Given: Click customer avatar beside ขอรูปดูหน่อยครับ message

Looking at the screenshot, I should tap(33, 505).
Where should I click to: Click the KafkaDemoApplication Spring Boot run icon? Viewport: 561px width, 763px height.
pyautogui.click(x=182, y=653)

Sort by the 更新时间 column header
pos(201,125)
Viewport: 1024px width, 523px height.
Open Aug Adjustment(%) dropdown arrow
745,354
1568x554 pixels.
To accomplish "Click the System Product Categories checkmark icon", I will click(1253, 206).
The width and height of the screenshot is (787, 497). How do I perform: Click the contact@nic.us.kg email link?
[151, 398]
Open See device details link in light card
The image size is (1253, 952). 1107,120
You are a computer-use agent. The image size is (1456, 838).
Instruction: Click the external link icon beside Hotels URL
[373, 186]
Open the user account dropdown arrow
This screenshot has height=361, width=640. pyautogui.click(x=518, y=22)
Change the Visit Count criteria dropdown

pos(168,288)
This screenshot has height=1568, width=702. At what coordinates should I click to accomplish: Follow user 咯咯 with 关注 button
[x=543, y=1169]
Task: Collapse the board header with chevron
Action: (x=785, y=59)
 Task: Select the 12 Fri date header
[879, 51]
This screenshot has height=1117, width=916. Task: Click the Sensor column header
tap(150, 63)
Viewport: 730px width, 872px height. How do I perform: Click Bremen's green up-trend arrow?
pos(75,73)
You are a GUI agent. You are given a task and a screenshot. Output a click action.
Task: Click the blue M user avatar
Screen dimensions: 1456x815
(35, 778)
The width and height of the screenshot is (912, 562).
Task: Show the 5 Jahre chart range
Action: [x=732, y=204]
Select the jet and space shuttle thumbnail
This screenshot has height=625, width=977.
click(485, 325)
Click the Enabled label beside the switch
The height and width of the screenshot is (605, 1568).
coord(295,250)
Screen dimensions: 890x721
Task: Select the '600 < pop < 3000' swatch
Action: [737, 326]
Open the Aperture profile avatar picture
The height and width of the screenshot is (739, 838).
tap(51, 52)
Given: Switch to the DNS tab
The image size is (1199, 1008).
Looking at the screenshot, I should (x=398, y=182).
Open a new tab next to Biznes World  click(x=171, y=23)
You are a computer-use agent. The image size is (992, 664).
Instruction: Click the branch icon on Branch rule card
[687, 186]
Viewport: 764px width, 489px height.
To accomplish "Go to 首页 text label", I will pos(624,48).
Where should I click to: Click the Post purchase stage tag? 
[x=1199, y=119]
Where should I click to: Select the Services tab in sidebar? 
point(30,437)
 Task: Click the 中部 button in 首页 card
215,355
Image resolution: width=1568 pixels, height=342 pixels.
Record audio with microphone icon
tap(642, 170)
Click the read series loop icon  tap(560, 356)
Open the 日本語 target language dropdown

━━━━━━

**Aim of the exercise**: All lines of the records above that carry the word "pixels" should be listed.

**Exercise output**:
1568x554 pixels.
Image resolution: width=1568 pixels, height=342 pixels.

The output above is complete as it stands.